Quand le café broie les règles sur la publicité comparative
Par un arrêt du 25 septembre 2012, la Cour de cassation a rendu un arrêt intéressant dans le cadre de la guerre commerciale et juridique qui oppose le géant du café de luxe en capsules, Nespresso, à son rival Bodum, spécialisé dans les cafetières à piston sans filtre.
Dans cette affaire, Nespresso reprochait à Bodum d'avoir diffusé des catalogues vantant les mérites de son système avec le slogan "Make, Taste, Not Waste" ("Faire, Goûter, Ne Pas Gâcher") apposé au-dessus d'une photographie représentant des capsules Nespresso usagées. Il s'agissant de mettre en avant un argument écologique, point sur lequel Nespresso a du mal à se défendre. Le Suisse avait alors assigné Bodum à la fois pour dénigrement et parasitisme. Pour sa part, Bodum a argué du fait que le visuel constituerait une publicité comparative licite.
En appel, Nespresso a été déboutée de l'ensemble de
ses demandes, la Cour d'appel de Versailles ayant considéré que la publicité litigieuse
n'était pas constitutive d'une faute de la part de Bodum.
Devant la Cour de cassation, cette position a été
partiellement censurée. Dans un premier temps, la Cour suprême a confirmé que
la publicité en cause ne relevait pas du parasitisme dès lors qu'il n'était pas
démontré que Bodum avait profité indûment de la notoriété de son rival à
capsules.
Selon l'arrêt, Bodum jouissait déjà, avant cette
campagne, d'une certaine réputation grâce à plusieurs campagnes de
communication. En outre, et de manière intéressante, la Cour de cassation a validé
la référence à Nespresso au motif qu'elle se justifiait "par la comparaison des incidences environnementales de
l'utilisation d'une cafetière à piston et d'une cafetière à capsules".
En d'autres termes, cette comparaison était licite au regard de l'article 1382 du Code civil.
Cependant, dans un second temps, la Cour de
cassation a censuré partiellement l'arrêt d'appel qui avait rejeté le grief de
publicité illicite. Selon l'arrêt, "une
publicité comparative ne peut entraîner le discrédit ou le dénigrement des
marques, noms commerciaux, autres signes distinctifs, biens, services, activité
ou situation d'un concurrent". Or, en l'espèce, "la publicité litigieuse mettait exclusivement en avant une
caractéristique négative du produit d'un concurrent, présentée dans des
conditions de nature à jeter le discrédit sur celui-ci".

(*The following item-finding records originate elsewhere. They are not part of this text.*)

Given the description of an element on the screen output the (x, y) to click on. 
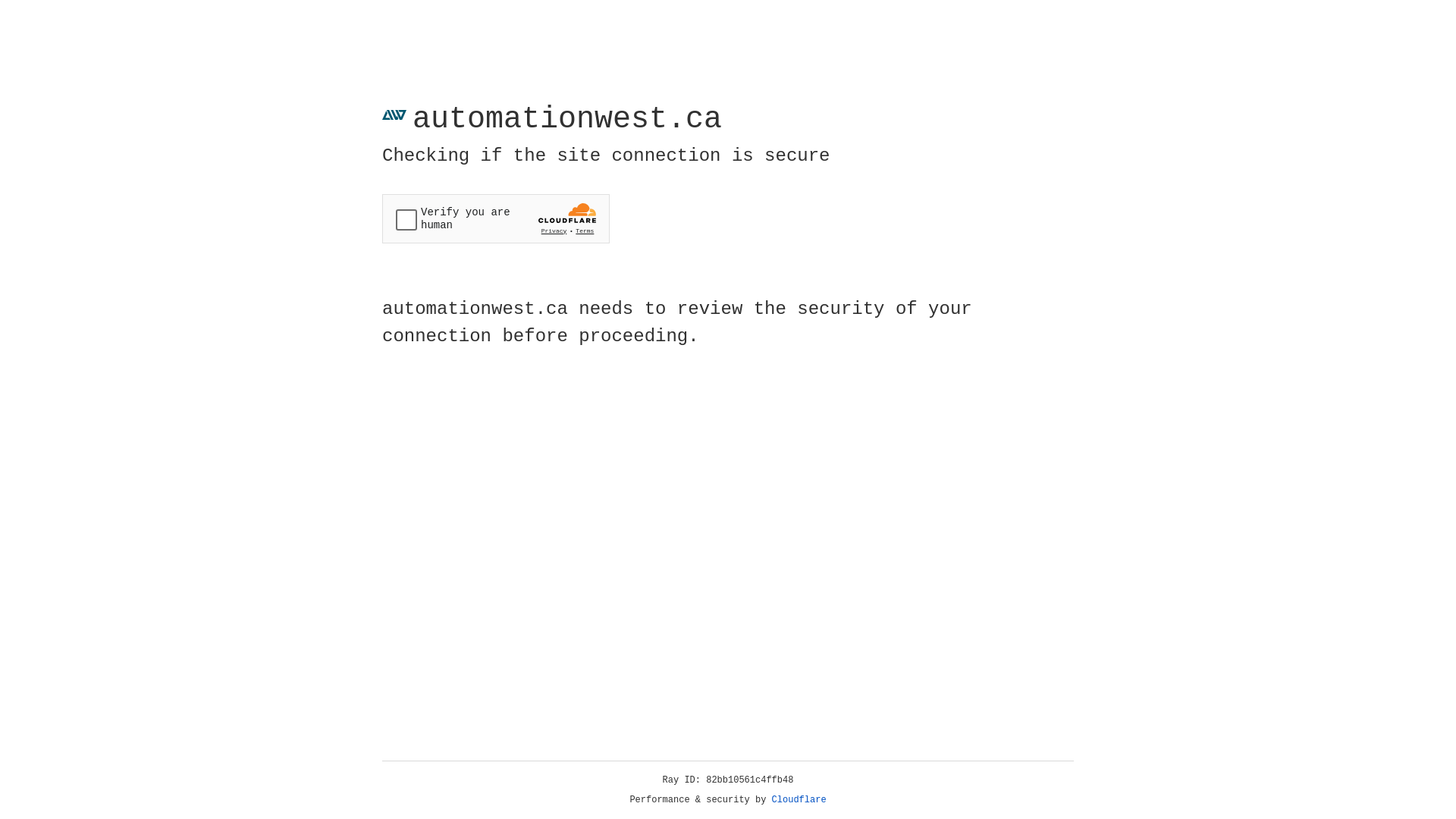
Cloudflare Element type: text (798, 799)
Widget containing a Cloudflare security challenge Element type: hover (495, 218)
Given the description of an element on the screen output the (x, y) to click on. 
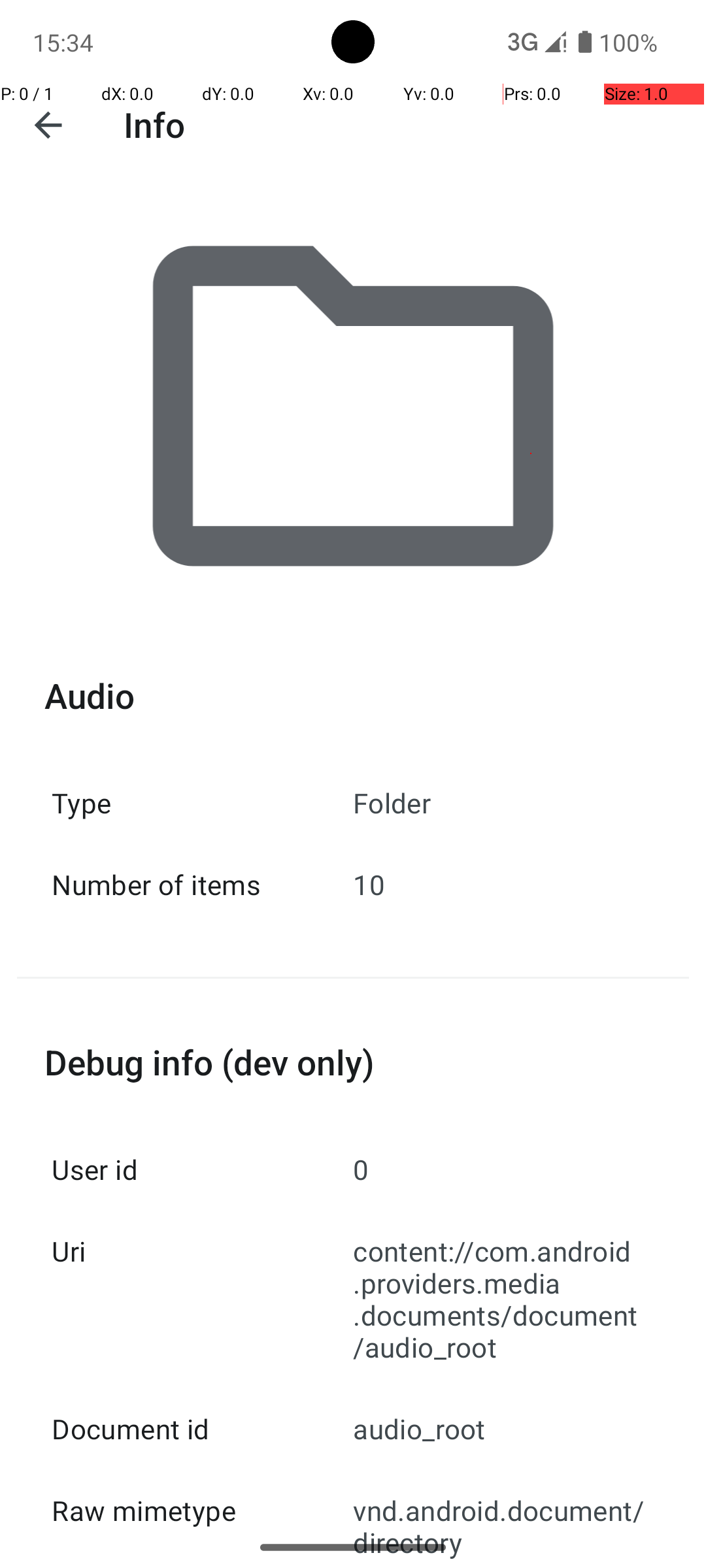
Info Element type: android.widget.TextView (153, 124)
Folder Element type: android.widget.TextView (503, 802)
Number of items Element type: android.widget.TextView (202, 884)
Debug info (dev only) Element type: android.widget.TextView (352, 1061)
User id Element type: android.widget.TextView (202, 1168)
Uri Element type: android.widget.TextView (202, 1250)
content://com.android.providers.media.documents/document/audio_root Element type: android.widget.TextView (503, 1298)
Document id Element type: android.widget.TextView (202, 1428)
audio_root Element type: android.widget.TextView (503, 1428)
Raw mimetype Element type: android.widget.TextView (202, 1510)
vnd.android.document/directory Element type: android.widget.TextView (503, 1518)
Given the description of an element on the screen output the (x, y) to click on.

En somme, une publicité peut à la fois être licite
sur le plan du parasitisme (la référence au concurrent étant elle-même
justifiée) et illicite sur le plan de la publicité comparative si elle dénigre
le concurrent. Il s'agit pourtant bien ici de l'intérêt de toute publicité
comparative, qui va systématiquement mettre en scène un aspect de deux
produits, les placer en balance et, évidemment, en tirer une conclusion
favorable au produit de l'annonceur.
En l'espèce, la Cour de cassation reproche à Bodum
d'avoir diffusé une publicité comparative qui ne met l'accent que sur un seul
aspect du produit concurrent. Il aurait donc fallu, selon la Cour, que la
publicité comparât différentes caractéristiques des deux systèmes.
Cette solution rejoint celle retenue par une
ordonnance de référé du Président du Tribunal de commerce de Nanterre rendue le
5 juillet 2012, par laquelle il avait été considéré qu'était illicite une
publicité comparative qui ne se livrait pas à une "comparaison directe" de deux appareils concurrents et
qui restait "très laconique sur les
fonctionnalités de l'appareil" proposé à la vente par l'annonceur.
Dans cette publicité, seul l'argument tarifaire était mis en avant.
Il résulte de la combinaison de ces deux décisions
que la publicité comparative doit être maniée en France avec grande prudence.
Alors qu'elle est monnaie courante de l'autre côté de l'Atlantique, elle
dégénère ici souvent en publicité illicite, en particulier lorsque le message
qu'elle sous-tend reste trop succinct et ne permet pas à un consommateur normalement
attentif d'effectuer une véritable comparaison des produits. Dans ce cas, le
manque de précision confine à la tromperie.
En conclusion, si l'on veut comparer dans la
publicité, il faut le faire jusqu'au bout et ne pas se contenter de mettre
l'accent sur un aspect unique du produit. La publicité doit être loyale, claire
et permettre une information complète des consommateurs.